Most interesting from our Pop Theology standpoint are some of the ways McClure experiments with this style of doing theology in relation to popular music. He explores the contrasting (progressive/conservative) patriotic theologies of John Mellencamp and Toby Keith. He writes about Johnny Cash’s role as prophetic truth-teller about human troubles of poverty, addiction and crime. He explains Madonna and Sinead O’Connor’s roles as practitioners of an erotic theology of love. He reaches similar conclusions to my review of Eminem about the rapper’s simultaneous talent for capturing a generation’s theology of negation and aggravating tendency to add to that social nihilism through his own homophobic and misogynistic lyrics. In exploring these artists, McClure draws on theologians as wide-ranging as Barth, Tillich, Calvin, Julian of Norwich, Marjorie Suchocki, Tom Beaudoin, and Kelton Cobb.

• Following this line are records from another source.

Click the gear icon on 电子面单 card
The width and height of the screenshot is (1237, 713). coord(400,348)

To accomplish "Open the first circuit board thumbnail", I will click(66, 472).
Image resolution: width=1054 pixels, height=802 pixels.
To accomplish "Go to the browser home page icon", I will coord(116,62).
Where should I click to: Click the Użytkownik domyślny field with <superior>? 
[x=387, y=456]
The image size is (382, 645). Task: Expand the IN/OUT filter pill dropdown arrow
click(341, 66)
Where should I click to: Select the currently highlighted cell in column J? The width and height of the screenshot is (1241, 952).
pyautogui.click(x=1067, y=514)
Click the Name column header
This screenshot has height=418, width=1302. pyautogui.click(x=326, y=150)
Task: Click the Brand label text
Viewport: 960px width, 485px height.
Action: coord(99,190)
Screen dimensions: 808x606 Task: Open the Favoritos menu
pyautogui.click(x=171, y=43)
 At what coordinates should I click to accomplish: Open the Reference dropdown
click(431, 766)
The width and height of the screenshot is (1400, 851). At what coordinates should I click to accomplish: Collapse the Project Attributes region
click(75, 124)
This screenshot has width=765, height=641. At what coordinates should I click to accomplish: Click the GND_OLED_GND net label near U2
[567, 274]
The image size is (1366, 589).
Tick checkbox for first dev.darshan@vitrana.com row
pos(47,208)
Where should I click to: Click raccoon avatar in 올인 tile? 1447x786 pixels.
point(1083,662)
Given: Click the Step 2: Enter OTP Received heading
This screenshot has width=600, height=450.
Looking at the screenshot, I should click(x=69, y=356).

McClure describes this system of bricolage and appropriation as “post-semiotic,” by which I think he means outside the usual sequential and linguistic structures of theology. I wonder, though, if he has not explored the full implications of what he is proposing in terms of mixture of different forms of media. There is still an assumption in Mashup Religion that theologians will continue with word-based structures of meaning, whether through writing or speaking. This revolution of media and mashup, however, has not just happened in music production. The media are pushing us to compose hybrid constructions of words, sounds, and images. The average YouTube video is more semiotically complex (and more relevant to culture) than most sermons—combining verbal, musical, and visual/filmmaking language into seamless multimedia messages. In this sense, McClure’s book may be a good first step in providing theory behind postmodern development of theological communication. But if the “medium is the message,” the message of theology is going to have to use the media more creatively if it is going to speak to contemporary culture.
Nevertheless, McClure’s book is an exciting and challenging read. I sense in the book and in my conversations with him a mind that is continually exploring the contours of culture, looking to make theology more real and more relevant. McClure is someone who lives and breathes his faith, and is interested in finding theological explanations not just for Jesus Christ, but for Jay-Z and J-Lo. In this regard, those of us who look for spiritual meaning not just in the elevated culture of the church, but in the culture of everyday life, have found a fellow traveler.